YOUR INSTRUCTIONS -
Since the records include pictures, leave those out while you reproduce exactly and only the lines from the one containing "Enable 学生を予約した説明会の選考段階へ移動する" through the one containing "Image resolution: width=497", inclusive.
===== DATA TO EXAMINE
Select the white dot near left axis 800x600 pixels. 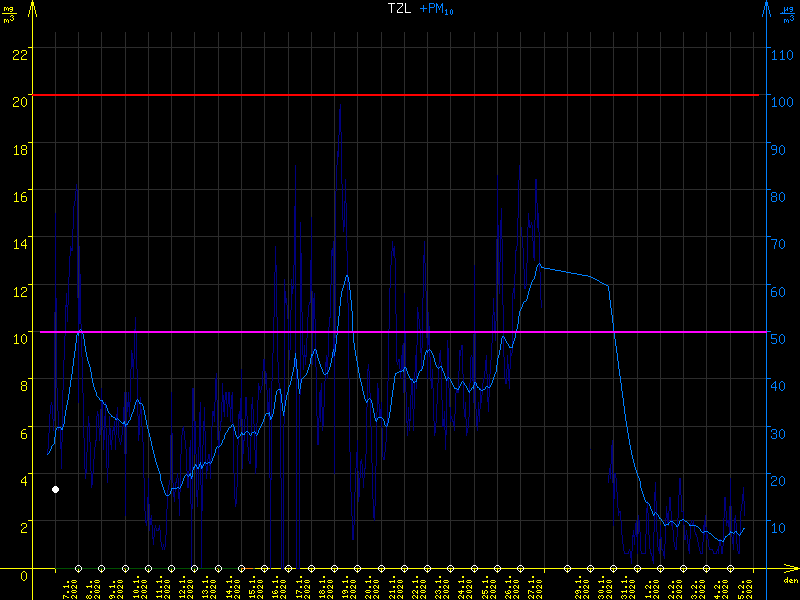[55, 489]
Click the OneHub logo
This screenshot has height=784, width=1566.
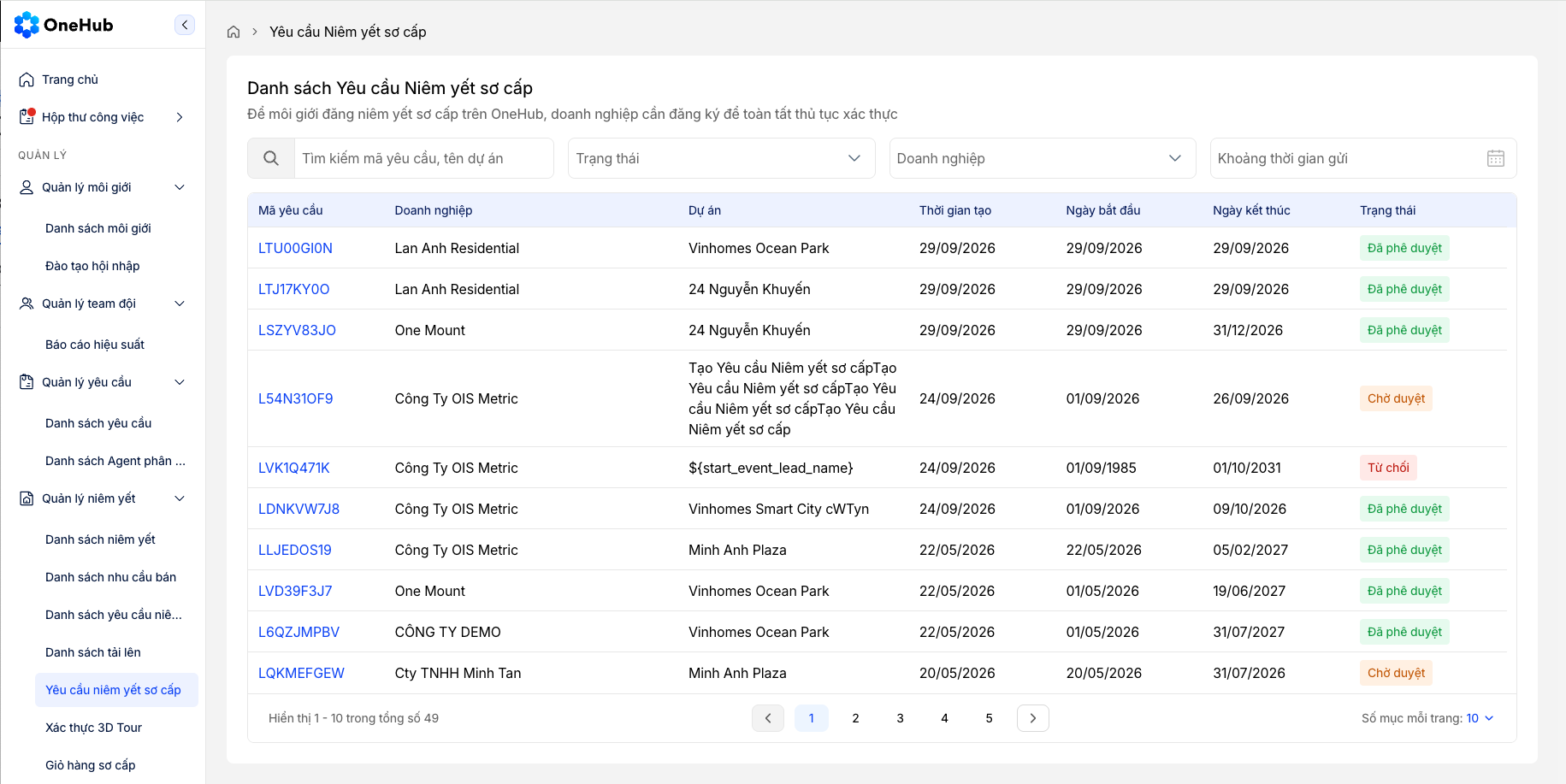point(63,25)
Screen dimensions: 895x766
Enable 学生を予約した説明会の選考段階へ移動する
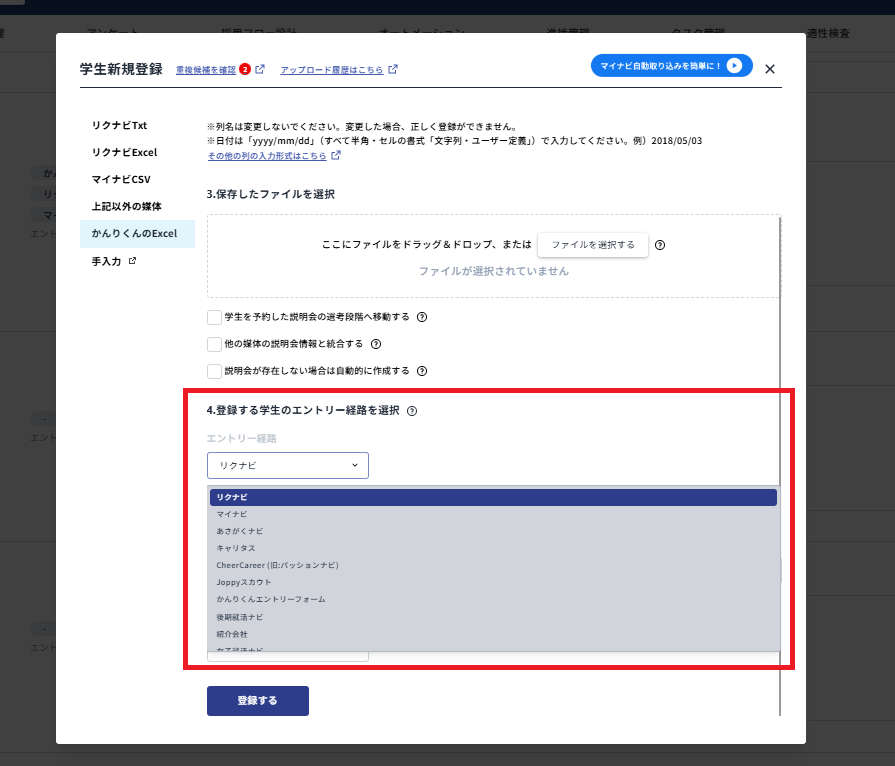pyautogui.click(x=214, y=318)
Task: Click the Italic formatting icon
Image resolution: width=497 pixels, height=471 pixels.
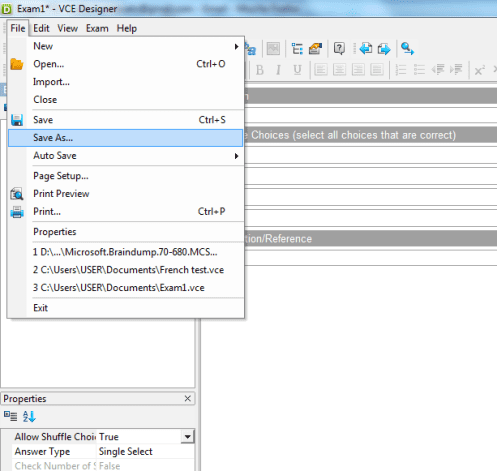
==========
===== DATA TO EXAMINE
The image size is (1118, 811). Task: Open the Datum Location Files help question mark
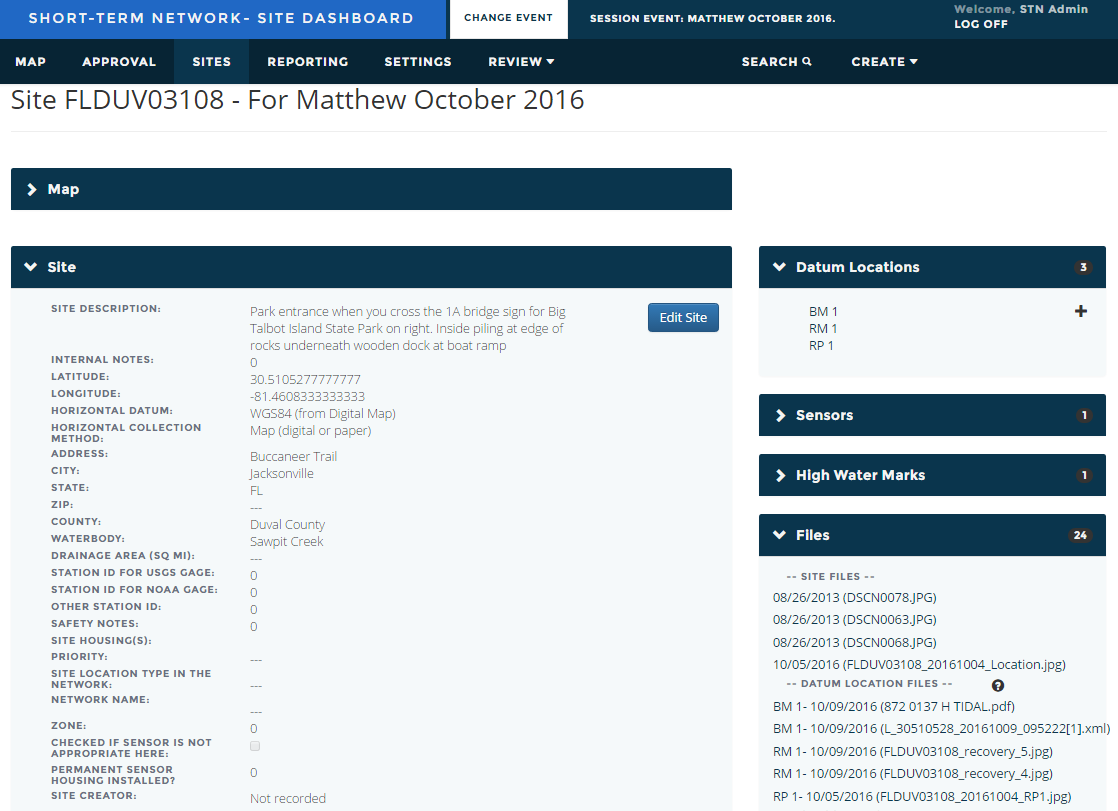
==========
SOLUTION FOR THIS PROBLEM -
Enable 学生を予約した説明会の選考段階へ移動する
pyautogui.click(x=214, y=318)
Task: Click the Italic formatting icon
Image resolution: width=497 pixels, height=471 pixels.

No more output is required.